Stored records
————
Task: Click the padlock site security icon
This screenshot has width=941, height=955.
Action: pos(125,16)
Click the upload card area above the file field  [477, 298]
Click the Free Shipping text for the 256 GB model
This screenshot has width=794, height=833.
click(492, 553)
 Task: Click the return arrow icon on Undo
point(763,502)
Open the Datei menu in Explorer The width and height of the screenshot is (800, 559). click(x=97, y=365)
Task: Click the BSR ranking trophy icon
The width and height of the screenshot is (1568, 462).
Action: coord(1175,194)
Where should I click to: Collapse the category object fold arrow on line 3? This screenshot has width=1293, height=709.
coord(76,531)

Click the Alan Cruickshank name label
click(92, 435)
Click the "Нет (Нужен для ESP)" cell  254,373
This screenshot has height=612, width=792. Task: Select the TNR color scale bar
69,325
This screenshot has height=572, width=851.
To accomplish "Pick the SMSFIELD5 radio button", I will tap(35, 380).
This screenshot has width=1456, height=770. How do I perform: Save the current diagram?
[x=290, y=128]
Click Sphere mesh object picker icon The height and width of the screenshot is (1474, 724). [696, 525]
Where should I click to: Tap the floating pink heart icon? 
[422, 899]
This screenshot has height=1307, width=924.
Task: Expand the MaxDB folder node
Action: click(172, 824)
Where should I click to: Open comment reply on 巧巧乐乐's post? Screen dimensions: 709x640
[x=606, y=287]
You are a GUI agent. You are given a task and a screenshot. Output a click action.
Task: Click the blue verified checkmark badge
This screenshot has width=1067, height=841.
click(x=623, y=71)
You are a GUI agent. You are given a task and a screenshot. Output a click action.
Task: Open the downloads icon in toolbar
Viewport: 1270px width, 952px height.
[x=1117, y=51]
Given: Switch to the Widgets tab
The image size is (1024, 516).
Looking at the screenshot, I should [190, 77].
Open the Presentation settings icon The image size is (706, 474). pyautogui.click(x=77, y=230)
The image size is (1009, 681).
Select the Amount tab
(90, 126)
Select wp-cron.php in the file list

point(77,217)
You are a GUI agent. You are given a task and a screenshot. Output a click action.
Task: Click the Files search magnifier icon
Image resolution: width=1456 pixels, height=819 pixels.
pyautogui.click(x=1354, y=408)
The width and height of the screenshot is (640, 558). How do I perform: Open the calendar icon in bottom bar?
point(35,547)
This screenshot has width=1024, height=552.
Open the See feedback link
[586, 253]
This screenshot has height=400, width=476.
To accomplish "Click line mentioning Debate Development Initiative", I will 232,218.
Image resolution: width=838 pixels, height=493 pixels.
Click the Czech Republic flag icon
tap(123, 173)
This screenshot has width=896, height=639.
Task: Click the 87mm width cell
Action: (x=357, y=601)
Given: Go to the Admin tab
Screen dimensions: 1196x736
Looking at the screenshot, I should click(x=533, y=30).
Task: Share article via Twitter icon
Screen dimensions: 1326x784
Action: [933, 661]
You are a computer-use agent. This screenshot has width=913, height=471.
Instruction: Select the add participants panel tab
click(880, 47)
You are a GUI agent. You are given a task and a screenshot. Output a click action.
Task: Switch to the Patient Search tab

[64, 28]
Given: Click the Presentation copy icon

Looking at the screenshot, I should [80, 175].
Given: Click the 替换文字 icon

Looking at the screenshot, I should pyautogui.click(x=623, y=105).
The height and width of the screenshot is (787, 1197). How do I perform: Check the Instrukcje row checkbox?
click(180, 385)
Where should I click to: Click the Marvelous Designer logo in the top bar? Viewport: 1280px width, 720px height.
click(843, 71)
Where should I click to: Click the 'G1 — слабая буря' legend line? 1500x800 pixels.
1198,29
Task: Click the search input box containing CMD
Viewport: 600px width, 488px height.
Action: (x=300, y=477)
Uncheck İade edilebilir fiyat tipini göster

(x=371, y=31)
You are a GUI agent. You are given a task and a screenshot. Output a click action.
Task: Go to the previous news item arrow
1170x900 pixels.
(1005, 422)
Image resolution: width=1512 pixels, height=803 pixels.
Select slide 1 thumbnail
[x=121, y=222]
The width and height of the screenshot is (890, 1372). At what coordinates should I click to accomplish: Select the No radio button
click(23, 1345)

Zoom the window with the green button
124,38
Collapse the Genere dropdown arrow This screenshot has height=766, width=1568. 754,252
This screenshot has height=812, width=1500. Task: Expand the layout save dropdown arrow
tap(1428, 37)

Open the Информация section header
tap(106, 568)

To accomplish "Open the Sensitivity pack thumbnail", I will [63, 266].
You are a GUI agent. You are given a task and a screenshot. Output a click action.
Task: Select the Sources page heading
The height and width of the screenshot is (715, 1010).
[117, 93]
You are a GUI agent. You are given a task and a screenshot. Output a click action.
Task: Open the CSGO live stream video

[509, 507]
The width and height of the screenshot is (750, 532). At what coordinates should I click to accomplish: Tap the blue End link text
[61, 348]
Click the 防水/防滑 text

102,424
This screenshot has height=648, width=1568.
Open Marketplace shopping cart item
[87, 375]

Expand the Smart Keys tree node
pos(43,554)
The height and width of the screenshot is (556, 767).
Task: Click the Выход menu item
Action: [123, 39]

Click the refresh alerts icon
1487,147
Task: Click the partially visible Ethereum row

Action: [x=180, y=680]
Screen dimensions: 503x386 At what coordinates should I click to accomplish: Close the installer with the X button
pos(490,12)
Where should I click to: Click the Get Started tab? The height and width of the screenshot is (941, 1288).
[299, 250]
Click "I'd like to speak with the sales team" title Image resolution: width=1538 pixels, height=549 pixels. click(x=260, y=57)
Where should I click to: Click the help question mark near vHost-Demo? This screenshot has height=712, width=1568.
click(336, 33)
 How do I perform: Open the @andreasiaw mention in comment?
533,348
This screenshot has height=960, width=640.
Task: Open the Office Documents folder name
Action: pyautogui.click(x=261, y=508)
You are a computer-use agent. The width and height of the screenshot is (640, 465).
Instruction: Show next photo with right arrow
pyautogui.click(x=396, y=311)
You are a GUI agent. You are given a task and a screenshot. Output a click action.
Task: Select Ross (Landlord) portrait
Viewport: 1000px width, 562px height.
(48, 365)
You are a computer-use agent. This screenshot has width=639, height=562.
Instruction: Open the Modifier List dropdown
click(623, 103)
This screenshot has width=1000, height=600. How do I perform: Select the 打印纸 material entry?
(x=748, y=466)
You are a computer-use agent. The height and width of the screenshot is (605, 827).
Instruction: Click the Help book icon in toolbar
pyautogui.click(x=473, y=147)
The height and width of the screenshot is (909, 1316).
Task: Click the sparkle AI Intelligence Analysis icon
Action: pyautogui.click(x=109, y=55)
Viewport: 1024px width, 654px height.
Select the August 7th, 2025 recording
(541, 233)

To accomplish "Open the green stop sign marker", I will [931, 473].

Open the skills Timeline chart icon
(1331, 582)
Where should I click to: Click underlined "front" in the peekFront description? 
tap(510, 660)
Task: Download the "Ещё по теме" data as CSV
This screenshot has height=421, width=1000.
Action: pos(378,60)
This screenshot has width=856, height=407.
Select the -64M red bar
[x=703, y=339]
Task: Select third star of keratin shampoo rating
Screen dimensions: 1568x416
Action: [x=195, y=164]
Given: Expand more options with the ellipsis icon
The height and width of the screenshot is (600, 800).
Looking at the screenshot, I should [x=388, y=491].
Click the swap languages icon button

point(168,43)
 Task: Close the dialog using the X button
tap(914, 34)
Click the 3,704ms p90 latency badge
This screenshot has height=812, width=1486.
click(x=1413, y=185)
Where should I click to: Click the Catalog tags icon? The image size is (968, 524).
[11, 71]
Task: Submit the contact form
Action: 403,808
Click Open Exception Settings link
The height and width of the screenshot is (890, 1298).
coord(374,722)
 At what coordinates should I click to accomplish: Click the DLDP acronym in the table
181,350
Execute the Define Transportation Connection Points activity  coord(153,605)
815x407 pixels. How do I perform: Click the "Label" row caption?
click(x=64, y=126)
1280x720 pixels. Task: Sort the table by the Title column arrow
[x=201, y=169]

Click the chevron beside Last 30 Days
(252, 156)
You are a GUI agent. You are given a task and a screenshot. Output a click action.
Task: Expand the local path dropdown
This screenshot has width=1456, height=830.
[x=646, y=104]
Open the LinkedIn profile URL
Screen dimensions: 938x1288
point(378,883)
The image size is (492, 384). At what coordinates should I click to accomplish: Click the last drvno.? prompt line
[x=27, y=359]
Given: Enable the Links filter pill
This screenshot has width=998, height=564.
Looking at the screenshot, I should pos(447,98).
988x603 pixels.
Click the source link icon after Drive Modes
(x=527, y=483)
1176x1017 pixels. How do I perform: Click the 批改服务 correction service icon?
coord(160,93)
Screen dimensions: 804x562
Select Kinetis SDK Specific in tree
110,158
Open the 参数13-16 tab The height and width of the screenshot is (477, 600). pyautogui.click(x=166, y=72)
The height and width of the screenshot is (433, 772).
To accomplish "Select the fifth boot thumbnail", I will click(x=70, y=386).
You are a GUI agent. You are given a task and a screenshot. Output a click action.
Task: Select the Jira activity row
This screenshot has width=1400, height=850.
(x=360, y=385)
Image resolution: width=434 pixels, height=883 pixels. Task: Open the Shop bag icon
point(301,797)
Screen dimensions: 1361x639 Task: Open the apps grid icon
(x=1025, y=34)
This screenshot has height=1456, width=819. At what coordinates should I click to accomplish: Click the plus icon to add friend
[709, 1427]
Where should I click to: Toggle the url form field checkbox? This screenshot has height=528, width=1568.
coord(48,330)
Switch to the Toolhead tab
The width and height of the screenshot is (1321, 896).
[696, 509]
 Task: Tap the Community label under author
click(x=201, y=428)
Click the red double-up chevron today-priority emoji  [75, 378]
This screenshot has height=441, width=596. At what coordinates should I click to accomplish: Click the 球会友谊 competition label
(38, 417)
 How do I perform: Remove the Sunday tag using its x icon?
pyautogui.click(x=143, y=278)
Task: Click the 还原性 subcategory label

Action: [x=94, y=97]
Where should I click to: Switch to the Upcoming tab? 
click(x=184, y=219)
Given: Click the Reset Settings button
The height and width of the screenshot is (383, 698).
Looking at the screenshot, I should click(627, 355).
————
■ **How to complete this task**:
Return exactly, and only, the lines above starting at the line that contains "Select the August 7th, 2025 recording" and ending at the line that contains "Given: Expand more".

■ **Result of the exercise**:
Select the August 7th, 2025 recording
(541, 233)

To accomplish "Open the green stop sign marker", I will [931, 473].

Open the skills Timeline chart icon
(1331, 582)
Where should I click to: Click underlined "front" in the peekFront description? 
tap(510, 660)
Task: Download the "Ещё по теме" data as CSV
This screenshot has height=421, width=1000.
Action: pos(378,60)
This screenshot has width=856, height=407.
Select the -64M red bar
[x=703, y=339]
Task: Select third star of keratin shampoo rating
Screen dimensions: 1568x416
Action: [x=195, y=164]
Given: Expand more options with the ellipsis icon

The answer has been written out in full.